Disturbance observer-based integral sliding-mode control design for leader-following consensus of multi-agent systems and its application to car-following model

In this manuscript, the memory-based integral sliding-mode control (MBISMC) that depends on a disturbance observer (DOB) is designed for the multi-agent systems (MASs) with mismatched disturbance.
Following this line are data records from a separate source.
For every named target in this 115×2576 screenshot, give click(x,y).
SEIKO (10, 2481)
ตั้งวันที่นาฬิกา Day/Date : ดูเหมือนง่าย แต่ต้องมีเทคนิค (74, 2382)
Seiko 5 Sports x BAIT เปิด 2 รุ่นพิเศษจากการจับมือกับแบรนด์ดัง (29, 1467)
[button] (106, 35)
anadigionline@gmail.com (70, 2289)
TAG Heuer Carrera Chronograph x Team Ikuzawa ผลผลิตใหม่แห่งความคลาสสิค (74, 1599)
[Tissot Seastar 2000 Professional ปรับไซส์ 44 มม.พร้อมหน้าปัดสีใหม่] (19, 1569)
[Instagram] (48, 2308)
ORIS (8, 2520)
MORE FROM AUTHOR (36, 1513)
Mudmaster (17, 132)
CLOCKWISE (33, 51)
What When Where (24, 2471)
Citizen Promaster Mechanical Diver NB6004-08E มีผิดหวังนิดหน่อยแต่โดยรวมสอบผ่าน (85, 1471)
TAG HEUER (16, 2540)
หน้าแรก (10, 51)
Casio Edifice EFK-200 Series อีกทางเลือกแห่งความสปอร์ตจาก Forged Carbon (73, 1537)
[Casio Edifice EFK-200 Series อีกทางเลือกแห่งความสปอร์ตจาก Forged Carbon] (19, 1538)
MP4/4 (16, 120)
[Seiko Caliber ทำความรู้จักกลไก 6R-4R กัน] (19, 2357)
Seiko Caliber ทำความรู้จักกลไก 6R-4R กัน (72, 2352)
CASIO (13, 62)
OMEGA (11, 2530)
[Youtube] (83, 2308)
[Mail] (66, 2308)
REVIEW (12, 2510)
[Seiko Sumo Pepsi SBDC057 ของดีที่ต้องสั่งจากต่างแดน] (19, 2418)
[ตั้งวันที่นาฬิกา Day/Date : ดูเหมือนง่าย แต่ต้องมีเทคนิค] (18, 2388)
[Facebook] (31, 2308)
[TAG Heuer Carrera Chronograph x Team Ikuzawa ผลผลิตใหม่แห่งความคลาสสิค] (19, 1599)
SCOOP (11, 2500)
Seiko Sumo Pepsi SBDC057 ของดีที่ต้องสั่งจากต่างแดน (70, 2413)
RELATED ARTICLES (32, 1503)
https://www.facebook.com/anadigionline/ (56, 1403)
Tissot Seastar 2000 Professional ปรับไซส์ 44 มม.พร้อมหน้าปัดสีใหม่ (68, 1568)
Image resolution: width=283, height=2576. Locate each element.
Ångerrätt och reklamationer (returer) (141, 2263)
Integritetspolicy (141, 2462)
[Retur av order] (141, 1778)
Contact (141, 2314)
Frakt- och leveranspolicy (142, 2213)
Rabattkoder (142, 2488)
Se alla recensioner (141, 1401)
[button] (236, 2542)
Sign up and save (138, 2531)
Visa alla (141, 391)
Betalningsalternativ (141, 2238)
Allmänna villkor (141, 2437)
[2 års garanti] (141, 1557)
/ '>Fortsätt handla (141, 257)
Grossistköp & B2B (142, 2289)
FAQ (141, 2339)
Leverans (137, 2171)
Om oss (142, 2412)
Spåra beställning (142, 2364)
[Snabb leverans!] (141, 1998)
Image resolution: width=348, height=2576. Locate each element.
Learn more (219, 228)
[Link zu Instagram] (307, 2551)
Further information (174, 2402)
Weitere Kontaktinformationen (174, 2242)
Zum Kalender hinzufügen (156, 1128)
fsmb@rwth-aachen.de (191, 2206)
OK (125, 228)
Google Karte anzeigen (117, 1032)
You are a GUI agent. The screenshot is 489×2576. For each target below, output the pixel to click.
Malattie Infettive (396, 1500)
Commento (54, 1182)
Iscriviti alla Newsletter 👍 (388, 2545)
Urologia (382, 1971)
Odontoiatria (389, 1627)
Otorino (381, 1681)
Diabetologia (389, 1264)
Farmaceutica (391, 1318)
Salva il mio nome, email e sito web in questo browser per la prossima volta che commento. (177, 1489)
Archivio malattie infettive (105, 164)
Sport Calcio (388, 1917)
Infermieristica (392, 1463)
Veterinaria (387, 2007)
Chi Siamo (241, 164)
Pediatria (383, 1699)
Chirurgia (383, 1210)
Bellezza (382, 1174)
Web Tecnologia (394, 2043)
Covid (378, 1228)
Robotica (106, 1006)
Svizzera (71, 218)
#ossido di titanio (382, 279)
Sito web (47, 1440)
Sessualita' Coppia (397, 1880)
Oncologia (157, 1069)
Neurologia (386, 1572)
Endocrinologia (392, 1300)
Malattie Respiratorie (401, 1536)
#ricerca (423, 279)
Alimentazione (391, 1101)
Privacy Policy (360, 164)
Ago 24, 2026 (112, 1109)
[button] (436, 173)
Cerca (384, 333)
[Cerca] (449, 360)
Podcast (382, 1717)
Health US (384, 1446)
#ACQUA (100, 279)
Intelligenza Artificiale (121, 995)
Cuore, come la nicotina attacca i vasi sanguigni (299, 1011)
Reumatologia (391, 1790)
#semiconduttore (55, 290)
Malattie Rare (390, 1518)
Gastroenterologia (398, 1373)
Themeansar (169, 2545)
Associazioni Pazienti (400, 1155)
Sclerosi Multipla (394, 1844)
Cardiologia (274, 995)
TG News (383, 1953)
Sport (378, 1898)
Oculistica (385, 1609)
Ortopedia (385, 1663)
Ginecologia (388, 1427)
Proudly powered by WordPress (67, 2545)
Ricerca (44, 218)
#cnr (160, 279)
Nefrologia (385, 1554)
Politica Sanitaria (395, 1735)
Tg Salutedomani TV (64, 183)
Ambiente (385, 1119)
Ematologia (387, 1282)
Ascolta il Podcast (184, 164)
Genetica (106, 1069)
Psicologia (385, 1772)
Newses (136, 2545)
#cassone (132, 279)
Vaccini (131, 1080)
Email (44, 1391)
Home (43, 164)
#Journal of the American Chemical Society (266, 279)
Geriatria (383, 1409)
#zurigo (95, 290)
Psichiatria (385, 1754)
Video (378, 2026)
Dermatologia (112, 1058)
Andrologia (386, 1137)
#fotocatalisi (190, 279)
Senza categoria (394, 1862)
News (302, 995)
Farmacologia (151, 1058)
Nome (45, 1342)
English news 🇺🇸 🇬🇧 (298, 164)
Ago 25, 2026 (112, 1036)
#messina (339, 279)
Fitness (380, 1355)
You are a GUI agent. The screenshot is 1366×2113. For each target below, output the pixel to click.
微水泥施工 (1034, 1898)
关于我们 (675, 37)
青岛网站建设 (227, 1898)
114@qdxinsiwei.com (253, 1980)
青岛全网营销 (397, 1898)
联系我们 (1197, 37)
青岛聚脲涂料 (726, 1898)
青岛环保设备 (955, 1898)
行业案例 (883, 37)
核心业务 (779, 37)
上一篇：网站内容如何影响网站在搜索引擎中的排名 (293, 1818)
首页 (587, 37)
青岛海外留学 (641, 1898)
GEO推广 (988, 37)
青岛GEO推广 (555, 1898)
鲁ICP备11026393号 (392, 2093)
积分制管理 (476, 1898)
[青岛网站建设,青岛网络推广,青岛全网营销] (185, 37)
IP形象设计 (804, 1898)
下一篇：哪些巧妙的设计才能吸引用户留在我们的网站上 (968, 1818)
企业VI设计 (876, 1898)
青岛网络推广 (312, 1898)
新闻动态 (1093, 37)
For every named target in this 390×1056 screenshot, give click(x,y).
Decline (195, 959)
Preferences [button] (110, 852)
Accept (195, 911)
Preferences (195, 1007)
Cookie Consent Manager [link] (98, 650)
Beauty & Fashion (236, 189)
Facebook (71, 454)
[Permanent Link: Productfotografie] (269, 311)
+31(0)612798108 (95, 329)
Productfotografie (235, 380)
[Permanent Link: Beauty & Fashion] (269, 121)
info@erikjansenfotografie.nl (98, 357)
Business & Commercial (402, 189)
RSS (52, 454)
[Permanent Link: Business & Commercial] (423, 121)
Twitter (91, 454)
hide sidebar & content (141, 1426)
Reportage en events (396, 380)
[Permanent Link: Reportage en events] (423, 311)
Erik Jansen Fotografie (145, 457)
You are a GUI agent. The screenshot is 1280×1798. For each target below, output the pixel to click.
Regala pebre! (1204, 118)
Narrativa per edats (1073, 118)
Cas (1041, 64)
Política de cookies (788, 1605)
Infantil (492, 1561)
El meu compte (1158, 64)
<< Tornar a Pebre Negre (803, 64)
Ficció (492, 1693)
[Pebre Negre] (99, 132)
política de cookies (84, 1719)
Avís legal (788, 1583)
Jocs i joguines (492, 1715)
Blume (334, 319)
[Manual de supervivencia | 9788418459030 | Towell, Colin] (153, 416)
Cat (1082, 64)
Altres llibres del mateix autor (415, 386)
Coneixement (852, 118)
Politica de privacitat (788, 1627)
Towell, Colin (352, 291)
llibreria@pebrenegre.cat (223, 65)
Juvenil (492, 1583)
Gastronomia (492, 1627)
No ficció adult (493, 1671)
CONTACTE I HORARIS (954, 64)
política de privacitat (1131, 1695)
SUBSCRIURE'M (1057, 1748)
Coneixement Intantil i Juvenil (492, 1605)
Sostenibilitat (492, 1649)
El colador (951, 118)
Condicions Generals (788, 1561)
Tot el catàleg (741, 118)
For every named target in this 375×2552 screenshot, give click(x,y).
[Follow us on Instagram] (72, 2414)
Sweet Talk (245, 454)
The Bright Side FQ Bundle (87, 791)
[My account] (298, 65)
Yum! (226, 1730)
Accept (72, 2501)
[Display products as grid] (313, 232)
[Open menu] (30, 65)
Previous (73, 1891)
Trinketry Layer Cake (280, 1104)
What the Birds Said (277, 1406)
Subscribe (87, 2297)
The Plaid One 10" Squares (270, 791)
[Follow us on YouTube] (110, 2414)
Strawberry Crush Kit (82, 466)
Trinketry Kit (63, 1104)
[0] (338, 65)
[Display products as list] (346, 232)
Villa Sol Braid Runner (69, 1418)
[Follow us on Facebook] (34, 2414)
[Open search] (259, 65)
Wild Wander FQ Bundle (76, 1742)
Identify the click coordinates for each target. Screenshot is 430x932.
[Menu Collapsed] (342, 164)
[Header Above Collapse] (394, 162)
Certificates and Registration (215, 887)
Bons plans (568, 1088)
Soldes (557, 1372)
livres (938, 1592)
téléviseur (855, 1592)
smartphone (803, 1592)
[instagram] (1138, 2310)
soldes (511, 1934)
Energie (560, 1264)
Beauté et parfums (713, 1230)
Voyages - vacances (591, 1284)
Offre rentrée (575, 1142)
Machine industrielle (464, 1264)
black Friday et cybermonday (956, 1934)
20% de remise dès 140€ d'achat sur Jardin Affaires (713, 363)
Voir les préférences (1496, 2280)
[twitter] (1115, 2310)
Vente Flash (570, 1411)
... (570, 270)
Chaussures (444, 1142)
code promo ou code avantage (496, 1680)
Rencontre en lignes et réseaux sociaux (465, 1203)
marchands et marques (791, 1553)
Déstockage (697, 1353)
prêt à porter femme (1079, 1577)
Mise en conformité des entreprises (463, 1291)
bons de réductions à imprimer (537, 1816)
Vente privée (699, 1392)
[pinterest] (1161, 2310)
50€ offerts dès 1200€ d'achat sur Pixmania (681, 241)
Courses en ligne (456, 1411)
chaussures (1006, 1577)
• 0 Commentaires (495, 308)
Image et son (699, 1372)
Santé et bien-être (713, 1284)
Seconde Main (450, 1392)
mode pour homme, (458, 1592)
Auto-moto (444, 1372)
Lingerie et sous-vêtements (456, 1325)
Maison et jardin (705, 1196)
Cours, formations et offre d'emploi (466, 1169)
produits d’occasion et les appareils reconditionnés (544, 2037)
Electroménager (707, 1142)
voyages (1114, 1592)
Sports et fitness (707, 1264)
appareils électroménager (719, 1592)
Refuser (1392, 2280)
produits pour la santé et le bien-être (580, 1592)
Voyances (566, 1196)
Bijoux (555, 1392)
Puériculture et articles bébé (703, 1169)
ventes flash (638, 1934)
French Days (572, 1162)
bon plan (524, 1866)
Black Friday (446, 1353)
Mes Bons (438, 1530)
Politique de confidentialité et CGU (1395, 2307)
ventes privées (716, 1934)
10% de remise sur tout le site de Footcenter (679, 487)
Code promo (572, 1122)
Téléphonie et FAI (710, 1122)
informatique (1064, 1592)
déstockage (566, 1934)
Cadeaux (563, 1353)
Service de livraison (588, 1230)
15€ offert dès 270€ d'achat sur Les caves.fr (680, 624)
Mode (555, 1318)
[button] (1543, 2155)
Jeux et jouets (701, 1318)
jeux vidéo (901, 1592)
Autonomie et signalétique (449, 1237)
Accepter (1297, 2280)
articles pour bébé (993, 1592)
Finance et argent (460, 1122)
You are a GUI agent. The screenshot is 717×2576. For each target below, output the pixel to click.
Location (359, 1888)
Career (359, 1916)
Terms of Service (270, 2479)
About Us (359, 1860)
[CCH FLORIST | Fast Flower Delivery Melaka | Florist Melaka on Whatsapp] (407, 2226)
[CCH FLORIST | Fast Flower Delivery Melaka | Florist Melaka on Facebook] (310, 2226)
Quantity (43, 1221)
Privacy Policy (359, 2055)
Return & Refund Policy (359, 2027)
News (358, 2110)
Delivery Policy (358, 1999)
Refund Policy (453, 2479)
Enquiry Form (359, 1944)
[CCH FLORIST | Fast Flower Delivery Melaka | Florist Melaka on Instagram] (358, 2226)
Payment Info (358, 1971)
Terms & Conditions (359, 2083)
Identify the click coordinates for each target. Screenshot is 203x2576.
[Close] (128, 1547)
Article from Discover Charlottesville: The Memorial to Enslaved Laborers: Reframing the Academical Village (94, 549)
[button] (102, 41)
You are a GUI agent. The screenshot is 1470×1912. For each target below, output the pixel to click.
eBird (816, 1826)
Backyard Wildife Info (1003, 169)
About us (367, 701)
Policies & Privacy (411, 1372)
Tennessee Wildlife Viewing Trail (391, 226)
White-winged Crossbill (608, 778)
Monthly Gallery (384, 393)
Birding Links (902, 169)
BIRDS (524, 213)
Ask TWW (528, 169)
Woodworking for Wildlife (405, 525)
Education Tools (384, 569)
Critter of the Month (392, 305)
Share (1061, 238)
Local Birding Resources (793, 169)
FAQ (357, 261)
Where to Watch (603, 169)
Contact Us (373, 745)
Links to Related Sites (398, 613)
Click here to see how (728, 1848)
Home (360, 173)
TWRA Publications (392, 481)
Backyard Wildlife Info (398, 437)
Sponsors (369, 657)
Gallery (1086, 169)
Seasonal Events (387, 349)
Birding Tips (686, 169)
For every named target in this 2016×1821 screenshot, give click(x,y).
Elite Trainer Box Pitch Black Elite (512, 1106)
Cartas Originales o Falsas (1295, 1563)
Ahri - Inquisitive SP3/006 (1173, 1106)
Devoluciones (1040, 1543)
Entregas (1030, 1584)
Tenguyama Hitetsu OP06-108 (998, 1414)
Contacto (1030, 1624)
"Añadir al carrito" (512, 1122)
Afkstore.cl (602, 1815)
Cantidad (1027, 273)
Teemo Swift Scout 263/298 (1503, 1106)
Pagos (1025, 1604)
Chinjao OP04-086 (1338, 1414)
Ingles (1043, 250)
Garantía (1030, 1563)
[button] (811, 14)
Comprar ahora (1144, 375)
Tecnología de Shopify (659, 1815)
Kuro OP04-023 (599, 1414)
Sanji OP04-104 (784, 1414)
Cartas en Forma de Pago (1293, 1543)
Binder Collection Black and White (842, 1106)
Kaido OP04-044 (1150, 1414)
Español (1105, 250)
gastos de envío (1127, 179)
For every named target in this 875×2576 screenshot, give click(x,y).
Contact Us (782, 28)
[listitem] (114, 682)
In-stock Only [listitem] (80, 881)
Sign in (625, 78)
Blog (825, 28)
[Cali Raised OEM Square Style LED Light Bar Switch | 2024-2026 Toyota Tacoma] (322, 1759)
To do this, DOB is provided to estimate disturbances, which are included in the controller design procedure. Besides that, an integral-type surface function (ISF) is intended to model the properties of the MASs and DOB. The designed ISF contains not only a state-dependent input matrix but also memory information. To date, the stability properties of the MAS with external disturbances, parameter uncertainties, and MBISMC have not been studied in the literature, which is the primary impetus for this research. Further, an H-8-theory and Lyapunov-Krasovskii functional (LKF) is applied to derive sufficient stability conditions that ensure the global asymptotic consensus of the presented model. Meanwhile, the mismatched disturbances of considered MASs are attenuated effectively by the MBISMC method. In conclusion, three numerical examples are offered to demonstrate the practicality and usefulness of the proposed design techniques.

Automated summary

In this manuscript, a memory-based integral sliding-mode control (MBISMC) is designed for multi-agent systems (MASs) with mismatched disturbances by using a disturbance observer (DOB). The DOB is used to estimate disturbances and is included in the controller design procedure. An integral-type surface function (ISF) is used to model the properties of the MASs and DOB, which contains a state-dependent input matrix and memory information. The stability properties of MASs with external disturbances, parameter uncertainties, and MBISMC have not been studied, and this research aims to fill this gap. Furthermore, sufficient stability conditions are derived using H-8 theory and Lyapunov-Krasovskii functional (LKF) to ensure global asymptotic consensus, and the MBISMC method effectively attenuates the mismatched disturbances of the MASs. Three numerical examples are provided to demonstrate the practicality and usefulness of the proposed design techniques.